Lumpy1106
DIS Veteran
- Joined
- Jul 2, 2010
- Messages
- 4,577
It was the latter. Eye-opening fact for 1st-time buyers; it is astonishing how long it takes to get to 78% LTV if you just make payments - it would have been 13 years, 9 months in my case. The first couple of years you are paying almost entirely interest . I am in So Cal - the house value went up 50% in a couple of years. That left me with a choice; refinance with a different bank (with the cost and hassle associated with that process) or get the bank I was working with to allow me to get an appraisal to demonstrate I now had < 78% LTV remaining. An option I would not entertain is continuing to pay the PMI for an additional decade +.I think you're talking about two different things.
When your LTV drops to 78%, PMI must be removed automatically. So if your house is $300,000, the second the mortgage balance drops below $234,000, PMI goes away, by law.

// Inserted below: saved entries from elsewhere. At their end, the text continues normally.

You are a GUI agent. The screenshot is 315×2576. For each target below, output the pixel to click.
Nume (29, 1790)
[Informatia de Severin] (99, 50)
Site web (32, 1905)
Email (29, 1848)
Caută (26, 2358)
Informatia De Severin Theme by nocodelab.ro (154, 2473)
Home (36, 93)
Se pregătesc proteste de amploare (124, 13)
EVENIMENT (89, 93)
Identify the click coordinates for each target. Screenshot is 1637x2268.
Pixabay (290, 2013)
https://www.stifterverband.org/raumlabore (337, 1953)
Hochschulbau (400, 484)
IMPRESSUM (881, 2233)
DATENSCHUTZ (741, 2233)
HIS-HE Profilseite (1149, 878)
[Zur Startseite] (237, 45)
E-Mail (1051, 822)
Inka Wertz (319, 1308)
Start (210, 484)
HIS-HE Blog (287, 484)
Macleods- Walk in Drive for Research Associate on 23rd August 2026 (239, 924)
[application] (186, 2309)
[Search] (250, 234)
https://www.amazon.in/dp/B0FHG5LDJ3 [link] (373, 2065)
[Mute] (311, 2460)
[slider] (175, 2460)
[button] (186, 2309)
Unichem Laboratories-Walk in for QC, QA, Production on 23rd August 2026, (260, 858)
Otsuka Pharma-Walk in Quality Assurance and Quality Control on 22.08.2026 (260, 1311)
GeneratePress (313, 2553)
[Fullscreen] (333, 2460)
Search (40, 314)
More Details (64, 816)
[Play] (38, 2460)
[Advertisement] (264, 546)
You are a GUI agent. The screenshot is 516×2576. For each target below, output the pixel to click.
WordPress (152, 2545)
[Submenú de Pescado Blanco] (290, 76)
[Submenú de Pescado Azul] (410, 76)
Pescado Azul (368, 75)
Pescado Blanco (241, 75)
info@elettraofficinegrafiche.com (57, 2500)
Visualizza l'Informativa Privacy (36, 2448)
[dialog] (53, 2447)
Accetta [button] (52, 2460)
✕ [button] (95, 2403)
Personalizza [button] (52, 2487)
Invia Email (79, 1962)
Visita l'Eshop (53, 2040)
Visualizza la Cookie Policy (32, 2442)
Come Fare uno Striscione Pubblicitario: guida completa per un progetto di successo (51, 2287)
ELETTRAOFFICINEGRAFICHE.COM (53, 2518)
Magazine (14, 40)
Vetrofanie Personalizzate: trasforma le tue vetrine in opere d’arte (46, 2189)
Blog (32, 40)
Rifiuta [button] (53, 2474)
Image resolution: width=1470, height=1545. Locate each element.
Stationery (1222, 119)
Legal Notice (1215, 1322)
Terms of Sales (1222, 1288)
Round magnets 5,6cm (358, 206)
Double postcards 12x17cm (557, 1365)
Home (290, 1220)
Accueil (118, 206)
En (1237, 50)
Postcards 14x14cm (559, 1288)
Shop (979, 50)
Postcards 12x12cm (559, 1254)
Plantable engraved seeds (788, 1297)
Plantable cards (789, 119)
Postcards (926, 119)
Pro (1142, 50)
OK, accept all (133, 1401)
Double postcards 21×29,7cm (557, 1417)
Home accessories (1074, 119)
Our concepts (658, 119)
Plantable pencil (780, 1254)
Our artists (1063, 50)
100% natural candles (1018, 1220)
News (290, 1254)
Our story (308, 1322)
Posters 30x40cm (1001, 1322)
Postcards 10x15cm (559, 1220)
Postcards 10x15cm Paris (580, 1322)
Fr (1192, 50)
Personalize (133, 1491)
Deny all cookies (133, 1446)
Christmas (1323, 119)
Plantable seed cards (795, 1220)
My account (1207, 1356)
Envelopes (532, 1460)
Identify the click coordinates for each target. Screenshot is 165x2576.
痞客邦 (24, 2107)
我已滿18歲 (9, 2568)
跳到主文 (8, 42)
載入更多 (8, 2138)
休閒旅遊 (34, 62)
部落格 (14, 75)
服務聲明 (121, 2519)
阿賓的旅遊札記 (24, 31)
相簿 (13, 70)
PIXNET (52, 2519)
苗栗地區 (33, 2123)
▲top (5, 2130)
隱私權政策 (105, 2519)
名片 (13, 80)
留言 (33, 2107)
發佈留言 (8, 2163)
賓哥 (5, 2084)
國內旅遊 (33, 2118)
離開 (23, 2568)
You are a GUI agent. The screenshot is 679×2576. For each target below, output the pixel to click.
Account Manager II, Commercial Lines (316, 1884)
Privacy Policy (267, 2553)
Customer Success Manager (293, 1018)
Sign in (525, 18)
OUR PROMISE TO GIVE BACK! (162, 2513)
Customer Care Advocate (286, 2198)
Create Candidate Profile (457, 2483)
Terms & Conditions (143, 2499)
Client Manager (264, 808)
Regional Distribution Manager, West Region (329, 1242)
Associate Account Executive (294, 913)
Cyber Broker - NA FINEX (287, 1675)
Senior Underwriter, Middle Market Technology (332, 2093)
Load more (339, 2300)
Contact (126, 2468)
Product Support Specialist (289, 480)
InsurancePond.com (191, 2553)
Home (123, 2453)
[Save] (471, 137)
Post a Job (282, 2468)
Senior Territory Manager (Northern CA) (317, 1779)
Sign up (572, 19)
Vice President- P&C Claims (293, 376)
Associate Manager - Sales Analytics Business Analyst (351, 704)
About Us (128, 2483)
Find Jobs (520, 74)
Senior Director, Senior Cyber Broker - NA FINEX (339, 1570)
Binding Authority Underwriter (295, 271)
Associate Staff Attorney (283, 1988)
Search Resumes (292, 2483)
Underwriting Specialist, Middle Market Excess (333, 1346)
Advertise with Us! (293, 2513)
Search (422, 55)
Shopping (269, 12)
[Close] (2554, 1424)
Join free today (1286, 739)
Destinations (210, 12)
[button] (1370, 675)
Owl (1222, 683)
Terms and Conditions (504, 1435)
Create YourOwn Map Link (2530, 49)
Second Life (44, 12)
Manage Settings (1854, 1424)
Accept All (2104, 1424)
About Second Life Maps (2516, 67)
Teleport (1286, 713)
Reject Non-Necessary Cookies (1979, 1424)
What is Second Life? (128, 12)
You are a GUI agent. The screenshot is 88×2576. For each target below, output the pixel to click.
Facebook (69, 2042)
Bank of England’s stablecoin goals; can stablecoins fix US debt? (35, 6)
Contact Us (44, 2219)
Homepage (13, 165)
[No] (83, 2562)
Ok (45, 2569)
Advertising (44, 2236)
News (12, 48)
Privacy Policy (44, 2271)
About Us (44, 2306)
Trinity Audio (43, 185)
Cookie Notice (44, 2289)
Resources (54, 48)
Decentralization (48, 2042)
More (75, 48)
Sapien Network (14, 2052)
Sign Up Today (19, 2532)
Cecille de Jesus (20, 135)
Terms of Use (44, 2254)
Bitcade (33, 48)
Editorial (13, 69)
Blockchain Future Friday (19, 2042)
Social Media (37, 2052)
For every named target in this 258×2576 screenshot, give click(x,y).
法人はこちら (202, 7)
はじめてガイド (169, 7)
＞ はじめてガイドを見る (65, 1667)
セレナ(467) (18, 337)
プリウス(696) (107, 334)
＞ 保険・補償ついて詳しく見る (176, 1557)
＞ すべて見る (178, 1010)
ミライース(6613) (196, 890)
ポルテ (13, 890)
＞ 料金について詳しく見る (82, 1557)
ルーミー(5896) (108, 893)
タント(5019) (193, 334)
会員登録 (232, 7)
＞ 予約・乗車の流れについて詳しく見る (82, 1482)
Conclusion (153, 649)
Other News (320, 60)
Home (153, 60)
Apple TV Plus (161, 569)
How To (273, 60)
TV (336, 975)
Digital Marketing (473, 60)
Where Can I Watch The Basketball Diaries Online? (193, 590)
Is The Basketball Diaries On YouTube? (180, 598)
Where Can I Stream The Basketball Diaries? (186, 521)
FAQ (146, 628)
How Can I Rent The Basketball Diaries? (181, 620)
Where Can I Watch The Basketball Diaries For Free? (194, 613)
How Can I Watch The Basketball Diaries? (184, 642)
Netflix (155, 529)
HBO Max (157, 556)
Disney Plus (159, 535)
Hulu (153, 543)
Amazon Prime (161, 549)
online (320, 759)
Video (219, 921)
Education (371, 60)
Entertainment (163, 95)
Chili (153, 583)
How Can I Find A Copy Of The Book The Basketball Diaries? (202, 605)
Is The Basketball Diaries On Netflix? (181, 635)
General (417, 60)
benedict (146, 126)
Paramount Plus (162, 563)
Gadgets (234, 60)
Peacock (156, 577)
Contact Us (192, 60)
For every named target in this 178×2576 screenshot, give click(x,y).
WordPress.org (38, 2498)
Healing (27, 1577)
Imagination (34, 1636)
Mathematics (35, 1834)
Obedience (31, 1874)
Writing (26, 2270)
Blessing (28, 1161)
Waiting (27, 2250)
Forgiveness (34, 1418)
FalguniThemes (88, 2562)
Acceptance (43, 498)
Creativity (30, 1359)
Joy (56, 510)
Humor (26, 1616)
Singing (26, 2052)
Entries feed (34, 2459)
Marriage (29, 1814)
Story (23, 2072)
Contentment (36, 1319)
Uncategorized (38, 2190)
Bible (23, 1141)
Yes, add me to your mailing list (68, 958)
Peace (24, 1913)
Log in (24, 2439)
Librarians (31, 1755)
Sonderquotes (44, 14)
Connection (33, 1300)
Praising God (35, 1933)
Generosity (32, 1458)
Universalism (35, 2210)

It doesn't matter whether this is through your normal payments and amortization schedule or if you come up with some extra cash to apply towards principal for what effectively amounts to an after-the-fact down payment.
That's different than an appraisal wherein you try to convince them that your $300,000 is now a $400,000 house.
So back to the OP topic; you want to continue saving and put down +20% if at all possible. Paying the PMI is of no value to you and can be a real PITA to get rid of.